Extracted text
_ _ _ _

Dave Winer asks a pertinent question:
Eisner made over $700 million in five years as Disney's CEO. Where does it stop? He's 59 years old. How much money does he want?
It would appear that there are two outlines of people, those that have an unstuck relationship with money, and those who have a binding relationship, whereby greed is no more an arithmetic factor, but a geometric one: the more they earn, the more they need to earn. This latter group ought to be checked into a clinic for substance abuse.
Think of it this way, keeping in mind that I find nothing wrong with being filthy rich. If Eisner made 700 million over 6 years, he could have given 600 of them to 1200 new, unknown and worthy artists, made them ecstatically happy and launched them possibly into further artistic production endeavours. He would have still been filthy rich. OK, so the suggestion may make the artists complacent. But the point is the same: all the hiked end-consumer costs fulfill too many execs' substance addiction.
Today, if I see the Disney trademark, I think twice and 90% of the time convince myself not to purchase.
The Napster thing is not just a technological change, it is also market forces at work. And if Eisner & the RIAA want protection from that, then they can be called anti-liberal economics. They like to use the word piracy, I prefer to add 'highway robbery'. Supply and demand...
I rest my case on the geometric greed factor herewith documented.

_ _ _ _

Collected data
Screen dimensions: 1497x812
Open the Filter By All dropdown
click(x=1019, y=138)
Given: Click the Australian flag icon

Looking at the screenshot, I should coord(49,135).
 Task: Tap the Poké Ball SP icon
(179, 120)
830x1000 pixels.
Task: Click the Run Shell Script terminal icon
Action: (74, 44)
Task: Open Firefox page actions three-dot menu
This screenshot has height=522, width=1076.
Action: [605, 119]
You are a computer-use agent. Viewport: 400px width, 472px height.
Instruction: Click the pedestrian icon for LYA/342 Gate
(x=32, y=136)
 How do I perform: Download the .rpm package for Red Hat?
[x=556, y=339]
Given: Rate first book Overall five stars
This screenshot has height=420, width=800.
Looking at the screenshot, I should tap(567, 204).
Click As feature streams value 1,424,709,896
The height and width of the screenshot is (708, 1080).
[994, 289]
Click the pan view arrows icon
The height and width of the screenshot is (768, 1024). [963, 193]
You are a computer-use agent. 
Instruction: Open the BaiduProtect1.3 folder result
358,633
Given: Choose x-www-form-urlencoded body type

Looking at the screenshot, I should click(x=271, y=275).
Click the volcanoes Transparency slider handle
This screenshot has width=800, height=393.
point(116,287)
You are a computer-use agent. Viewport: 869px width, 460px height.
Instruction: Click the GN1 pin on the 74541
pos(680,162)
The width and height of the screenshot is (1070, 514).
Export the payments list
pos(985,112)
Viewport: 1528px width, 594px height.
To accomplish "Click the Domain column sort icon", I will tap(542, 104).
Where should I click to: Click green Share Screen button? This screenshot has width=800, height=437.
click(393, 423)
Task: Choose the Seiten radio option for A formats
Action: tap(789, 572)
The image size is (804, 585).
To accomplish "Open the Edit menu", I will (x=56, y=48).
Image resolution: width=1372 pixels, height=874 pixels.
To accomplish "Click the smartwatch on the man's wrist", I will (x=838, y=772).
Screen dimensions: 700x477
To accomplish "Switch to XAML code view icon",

_ _ _ _

Exercises
- a) In the post on Eisner's pay, how old is Eisner said to be?
- b) List the three adjectives the post on Eisner's pay uses to describe the 1200 artists.
- c) Rewrite the passage of the post on Eisner's pay from "Dave Winer asks" to "does he want?", substituting "chief executive" for "CEO".

Results in order
- a) He is 59 years old.

- b) new, unknown, worthy

- c)
Dave Winer asks a pertinent question:
Eisner made over $700 million in five years as Disney's chief executive. Where does it stop? He's 59 years old. How much money does he want?